Indian market context (NSE)

Reference levels: Nifty 50 at 24,300, Reliance Industries at ₹1,300, Bank Nifty futures at 55,000 (lot size 30). Examples below show how Protective Put shows up on Indian index, equity, and futures books — update to live quotes in your journal.

Nifty 50 perspective

Nifty at 24,300: weekly/monthly option chains centre on round strikes (24,000 / 24,500). Protective Put on ATM Nifty options shifts quickly into expiry — India VIX and event risk (RBI, budget) reprice premiums independent of spot.

Reliance Industries perspective

Reliance at ₹1,300: stock options are American-style on NSE with liquidity concentrated near ATM strikes.

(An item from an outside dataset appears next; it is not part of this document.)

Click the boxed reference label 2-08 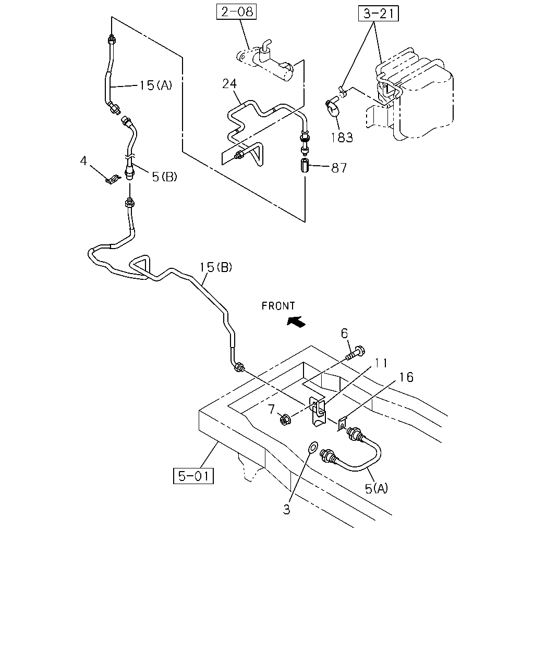tap(236, 12)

Protective Put behaviour on ₹1,300 handle differs from index options — watch assignment on short ITM legs before expiry.

Bank Nifty futures perspective

Bank Nifty futures at 55,000: hedging with options or trading protective put on Bank Nifty weekly contracts — theta and gamma rise sharply into Thursday expiry; futures leg has no time decay but carries overnight gap risk.

How to validate

  • Validate Protective Put separately for index weeklies vs stock options.
  • Stress-test with expiry-week and event-week subsets (RBI, budget, results).
  • Confirm margin and tail-loss scenarios are logged for short premium books.
  • Discard readings polluted by untagged discretionary adjustments.

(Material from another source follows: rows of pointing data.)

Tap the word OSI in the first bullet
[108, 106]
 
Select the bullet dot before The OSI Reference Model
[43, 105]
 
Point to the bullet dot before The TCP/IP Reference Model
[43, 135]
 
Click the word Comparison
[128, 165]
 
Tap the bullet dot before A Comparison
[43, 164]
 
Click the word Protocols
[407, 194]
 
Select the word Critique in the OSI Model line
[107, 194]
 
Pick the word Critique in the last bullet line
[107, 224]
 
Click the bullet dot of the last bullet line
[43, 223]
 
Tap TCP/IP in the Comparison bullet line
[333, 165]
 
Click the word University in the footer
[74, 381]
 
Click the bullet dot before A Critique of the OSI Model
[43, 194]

How to track in TradeLyser

  • Tag every leg: structure, DTE, moneyness, and whether Protective Put was a primary driver.
  • Log planned max loss ₹ on entry for short premium strategies.
  • Weekly: list open short ITM/ATM legs before expiry with a written roll/close rule.
  • Separate F&O account tags from cash equity for Protective Put statistics.

Best practices

  • Size Protective Put trades with margin headroom for gaps and assignment.
  • Prefer defined-risk structures when learning a new options concept.
  • Roll or close based on written DTE rules, not convenience.
  • Keep weekly index and monthly stock books in separate tags.

Common pitfalls

  • Short premium without defined max loss while Protective Put risk builds.
  • Holding illiquid stock options into expiry without a plan.
  • Blending index and stock gamma exposure in one tag.
  • Ignoring margin spikes on gap opens.

How to use this in TradeLyser

Log put strike, premium, and stock lot; review hedge P&L vs stock move.

Related terms

FAQ

Put strike at ATM or OTM?

Lower strike cheaper, less protection — note choice.

Hedge every long?

Plan says when required — tag optional hedges.